Although the idea of this initiative comes from Sanlúcar de Barrameda in 2003, is rooted a century earlier, in 1913, when Genaro Cavestany, land register, promoted and called for this city the celebration of the fourth centenary of that first circumnavigation, as it was the starting point and return of that expedition.

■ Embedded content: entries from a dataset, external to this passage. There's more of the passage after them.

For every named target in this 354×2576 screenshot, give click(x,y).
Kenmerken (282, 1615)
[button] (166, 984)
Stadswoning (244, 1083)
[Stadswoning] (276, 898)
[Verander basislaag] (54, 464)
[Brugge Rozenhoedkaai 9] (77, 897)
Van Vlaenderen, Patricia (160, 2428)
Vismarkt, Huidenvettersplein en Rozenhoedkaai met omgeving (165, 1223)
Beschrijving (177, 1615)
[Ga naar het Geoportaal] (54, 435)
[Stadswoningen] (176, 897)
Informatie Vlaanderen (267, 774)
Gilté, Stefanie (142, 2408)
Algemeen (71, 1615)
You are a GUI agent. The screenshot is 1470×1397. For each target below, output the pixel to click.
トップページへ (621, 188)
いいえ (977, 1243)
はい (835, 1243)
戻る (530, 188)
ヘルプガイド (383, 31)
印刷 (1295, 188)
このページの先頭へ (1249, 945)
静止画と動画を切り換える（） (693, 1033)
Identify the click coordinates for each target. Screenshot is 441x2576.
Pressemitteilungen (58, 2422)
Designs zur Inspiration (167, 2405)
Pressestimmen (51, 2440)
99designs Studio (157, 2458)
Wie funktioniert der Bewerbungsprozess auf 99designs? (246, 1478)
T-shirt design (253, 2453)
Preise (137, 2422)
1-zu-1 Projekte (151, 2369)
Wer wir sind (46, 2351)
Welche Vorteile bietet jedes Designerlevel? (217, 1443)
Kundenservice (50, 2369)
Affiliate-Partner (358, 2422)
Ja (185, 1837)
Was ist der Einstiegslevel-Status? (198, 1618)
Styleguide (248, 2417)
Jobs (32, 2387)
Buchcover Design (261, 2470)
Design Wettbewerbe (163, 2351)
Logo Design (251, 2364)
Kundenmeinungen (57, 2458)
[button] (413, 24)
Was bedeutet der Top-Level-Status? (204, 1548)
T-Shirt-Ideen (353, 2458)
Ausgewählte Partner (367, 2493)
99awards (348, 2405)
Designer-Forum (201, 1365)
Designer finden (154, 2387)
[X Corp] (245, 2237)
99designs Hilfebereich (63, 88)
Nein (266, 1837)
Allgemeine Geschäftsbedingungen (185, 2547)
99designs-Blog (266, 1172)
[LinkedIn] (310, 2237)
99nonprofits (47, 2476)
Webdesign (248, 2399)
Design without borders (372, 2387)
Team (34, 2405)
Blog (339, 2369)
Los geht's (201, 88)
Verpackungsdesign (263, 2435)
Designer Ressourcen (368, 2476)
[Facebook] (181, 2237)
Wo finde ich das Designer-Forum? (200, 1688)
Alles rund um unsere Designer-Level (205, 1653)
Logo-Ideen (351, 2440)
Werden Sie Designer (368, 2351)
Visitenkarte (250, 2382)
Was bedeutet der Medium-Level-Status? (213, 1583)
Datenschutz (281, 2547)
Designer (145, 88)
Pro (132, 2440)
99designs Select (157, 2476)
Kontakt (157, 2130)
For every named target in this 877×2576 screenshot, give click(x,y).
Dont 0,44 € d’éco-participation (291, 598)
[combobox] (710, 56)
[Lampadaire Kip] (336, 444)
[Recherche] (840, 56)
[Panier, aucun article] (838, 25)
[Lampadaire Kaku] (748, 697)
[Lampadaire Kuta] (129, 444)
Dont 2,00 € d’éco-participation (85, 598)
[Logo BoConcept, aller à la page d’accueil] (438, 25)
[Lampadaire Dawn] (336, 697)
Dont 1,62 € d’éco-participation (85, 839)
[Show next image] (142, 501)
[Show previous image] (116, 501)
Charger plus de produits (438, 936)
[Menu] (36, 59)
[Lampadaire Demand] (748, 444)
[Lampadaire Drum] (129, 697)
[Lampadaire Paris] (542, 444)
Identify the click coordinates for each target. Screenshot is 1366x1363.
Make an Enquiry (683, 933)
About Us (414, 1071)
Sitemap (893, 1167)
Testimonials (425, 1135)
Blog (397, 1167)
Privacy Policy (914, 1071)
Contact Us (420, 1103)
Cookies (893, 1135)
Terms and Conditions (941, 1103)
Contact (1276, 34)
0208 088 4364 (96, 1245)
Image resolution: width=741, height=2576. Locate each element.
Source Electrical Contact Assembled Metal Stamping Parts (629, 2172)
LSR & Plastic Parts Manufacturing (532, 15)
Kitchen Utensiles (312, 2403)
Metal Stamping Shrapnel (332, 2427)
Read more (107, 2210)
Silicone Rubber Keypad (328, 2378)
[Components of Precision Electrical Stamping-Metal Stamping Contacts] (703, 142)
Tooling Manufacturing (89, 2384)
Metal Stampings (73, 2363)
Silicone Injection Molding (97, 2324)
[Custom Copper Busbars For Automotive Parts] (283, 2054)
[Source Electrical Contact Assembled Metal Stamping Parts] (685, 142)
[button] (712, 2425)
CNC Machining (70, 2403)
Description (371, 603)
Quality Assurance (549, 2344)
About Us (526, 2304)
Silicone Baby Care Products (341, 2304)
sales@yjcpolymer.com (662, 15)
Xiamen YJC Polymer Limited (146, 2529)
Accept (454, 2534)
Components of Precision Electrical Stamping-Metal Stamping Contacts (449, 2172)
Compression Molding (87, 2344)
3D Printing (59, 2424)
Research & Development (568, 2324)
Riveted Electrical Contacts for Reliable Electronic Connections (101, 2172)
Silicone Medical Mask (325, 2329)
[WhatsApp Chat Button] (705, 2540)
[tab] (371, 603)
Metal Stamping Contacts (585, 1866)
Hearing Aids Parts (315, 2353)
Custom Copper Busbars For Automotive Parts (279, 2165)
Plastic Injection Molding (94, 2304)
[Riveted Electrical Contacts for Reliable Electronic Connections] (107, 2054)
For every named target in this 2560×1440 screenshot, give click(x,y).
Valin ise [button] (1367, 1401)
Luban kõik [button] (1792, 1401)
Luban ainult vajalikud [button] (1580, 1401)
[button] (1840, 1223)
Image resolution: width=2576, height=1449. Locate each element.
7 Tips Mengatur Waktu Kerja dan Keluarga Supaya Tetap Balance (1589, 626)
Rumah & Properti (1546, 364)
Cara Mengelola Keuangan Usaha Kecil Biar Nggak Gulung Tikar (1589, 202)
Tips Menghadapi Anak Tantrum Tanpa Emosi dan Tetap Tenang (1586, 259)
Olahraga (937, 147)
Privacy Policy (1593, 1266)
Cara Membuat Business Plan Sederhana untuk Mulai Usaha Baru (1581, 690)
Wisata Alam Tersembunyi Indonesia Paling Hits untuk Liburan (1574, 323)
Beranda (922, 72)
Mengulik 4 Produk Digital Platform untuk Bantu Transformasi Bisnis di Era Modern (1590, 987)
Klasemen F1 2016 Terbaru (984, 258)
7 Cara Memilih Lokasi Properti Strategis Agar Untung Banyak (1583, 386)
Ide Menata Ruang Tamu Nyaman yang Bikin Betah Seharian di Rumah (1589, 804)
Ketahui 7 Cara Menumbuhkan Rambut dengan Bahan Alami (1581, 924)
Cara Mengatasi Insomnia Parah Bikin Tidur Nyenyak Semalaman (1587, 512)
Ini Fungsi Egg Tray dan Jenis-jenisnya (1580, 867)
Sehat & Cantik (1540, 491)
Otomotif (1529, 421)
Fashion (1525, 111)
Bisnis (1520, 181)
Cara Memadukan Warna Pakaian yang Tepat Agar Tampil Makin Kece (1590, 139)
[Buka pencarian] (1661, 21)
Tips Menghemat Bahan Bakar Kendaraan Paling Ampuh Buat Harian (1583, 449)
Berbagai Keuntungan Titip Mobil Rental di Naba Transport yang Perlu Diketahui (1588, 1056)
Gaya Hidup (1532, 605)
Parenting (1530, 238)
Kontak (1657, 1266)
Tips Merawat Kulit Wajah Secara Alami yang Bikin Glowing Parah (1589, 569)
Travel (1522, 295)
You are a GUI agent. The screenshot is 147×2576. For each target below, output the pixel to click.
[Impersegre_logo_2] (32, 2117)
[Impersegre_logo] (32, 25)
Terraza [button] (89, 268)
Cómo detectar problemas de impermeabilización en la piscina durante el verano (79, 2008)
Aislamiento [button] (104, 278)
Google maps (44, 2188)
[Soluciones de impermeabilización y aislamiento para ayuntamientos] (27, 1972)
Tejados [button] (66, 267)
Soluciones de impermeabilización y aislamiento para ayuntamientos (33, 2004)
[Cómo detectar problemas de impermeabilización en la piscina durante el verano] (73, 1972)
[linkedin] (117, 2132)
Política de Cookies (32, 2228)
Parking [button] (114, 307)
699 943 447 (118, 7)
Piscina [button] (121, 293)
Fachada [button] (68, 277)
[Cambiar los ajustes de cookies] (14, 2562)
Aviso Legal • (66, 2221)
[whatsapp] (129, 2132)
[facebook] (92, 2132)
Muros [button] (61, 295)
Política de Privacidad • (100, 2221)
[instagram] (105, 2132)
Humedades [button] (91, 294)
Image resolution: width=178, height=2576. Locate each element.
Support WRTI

At the time, that celebration did not take place in Sanlúcar de Barrameda, but in other Spanish cities. Since 2003, a group of people from Sanlúcar have been working on getting this time which was not possible then, and now, with more preparation and support, that will be possible. There are a large number of historical studies which prove that the expedition left and ended in Sanlúcar de Barrameda. It was the departure and arrival port of the voyages of exploration, discovery and colonization the Spanish had made by sea since the discovery of the Americas and therefore it was called "the door of America".

In September 2004 this group started working in the draft of this V centenary celebration, presented it to the City Hall and began to draw up a roadmap. In June 2007, with the support from the City Hall and the Círculo de Artesanos the project Sanlúcar 2019–2022 is presented. Between 2008 and 2010 the first acts to claim this event are held.

In 2010, Fundaciónn Eduardo Domínguez Lobato and Círculo de Artesanos, in collaboration with the City Council and the promoters of the idea, grant the first Circumnavigation to Culture and History Awards, being first winners the cities of Sabrosa (birthplace of Ferdinand Magellan in Portugal), Getaria (birthplace of Juan Sebastián Elcano) and Sanlúcar de Barrameda itself (start and end of the expedition trip). Prizes will be awarded on an annual basis to countries, cities and people who had such a significant relationship with that epic.

== Organization and acts ==
Some of the acts already performed or planned to develop this initiative are:
- Cultural Weeks on the Circumnavigation, held since 2008.
- Conferences, concerts and exhibitions.
- Presentation of the logo for this 5th centenary of the first Earth circumnavigation.
- Signing of the cooperation on agreement between the municipalities of Sabrosa, Getaria and Sanlúcar de Barrameda for a common celebration of this event.
- First Circumnavigation Award Ceremony Ferdinand Magellan and Juan Sebastian Elcano to Culture and History, awarded the cities of Sabrosa, Guetaria and Sanlúcar de Barrameda.
- Development of the Charter of Sanlúcar 2019–2022.

These events are organized by the municipality of Sanlúcar de Barrameda and various civil institutions such as the Gate of America Foundation (Fundación Puerta de América), Circulo de Artesanos and Eduardo Dominguez Lobato Foundation.